"Do, please, for this afternoon I shall want you to go on an errand for me which may keep you until late. Don't tire yourself, though, my dear."

She nodded a careless farewell, and a few moments later her car whirled off down the drive.

Betty waited until its rather bizarre stripes had disappeared and then resolutely applied herself to her task. Seated there at the desk in her severely simple morning frock, with every hair in place and a serene, intent expression masking all emotion, she made a vastly different picture from that of a few hours earlier when she had crept into that very room in the darkness just before the dawn, trembling with fear of discovery yet urged on as if hypnotized by a stronger will than her own.

If her thoughts reverted to that hour and what she had accomplished therein, she gave no outward sign, but worked systematically until order resolved itself from the chaos before her, and two neatly arranged piles of envelopes marked the result of her labors.

A light knock interrupted her and before she could speak the door opened and Jack Wolvert entered, smiling in bland assumption of his welcome.

"I felt sure I should find somebody about!" he remarked. "Welch left me to cool my heels in the drawing-room, but I am not over fond of my own society. Do be charitable and give me permission to bore you a little, Miss Shaw!"

He lounged with easy grace over to her desk and rested his elbows upon its top staring boldly down into her eyes. She averted them and leaned back in her chair, an unpleasant sensation, almost of repulsion, tingling to her fingertips.

"Mrs. Atterbury will not be back until lunch time, Mr. Wolvert." Her voice was coolly impersonal. "If you care to wait until then, however, there are books here and Welch will bring you the morning papers or anything else you may require."

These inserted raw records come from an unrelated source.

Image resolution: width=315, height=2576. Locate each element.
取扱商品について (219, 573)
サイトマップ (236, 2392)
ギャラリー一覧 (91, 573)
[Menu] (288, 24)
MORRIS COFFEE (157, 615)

"But I much prefer to talk to you." The smile deepened and an impish, mocking light danced in his pale eyes. "It really is time that we became better acquainted, now that we are to see so much more of each other."

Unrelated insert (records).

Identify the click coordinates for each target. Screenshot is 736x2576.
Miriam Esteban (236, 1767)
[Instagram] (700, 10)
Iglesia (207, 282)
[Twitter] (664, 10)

Betty gasped. She did not understand the final observation but the man's audacity disconcerted her. Instinctively disliking him from the moment of their first meeting, his appearance on the occasion of Mrs. Atterbury's dinner party had not tended to raise him in the girl's estimation. His immoderate drinking, the strange toast he had proposed like a challenge flung into the spirit world, and his reckless abandonment to whatever mood swayed him lingered disquietingly in Betty's mind, and she longed to be rid of his presence.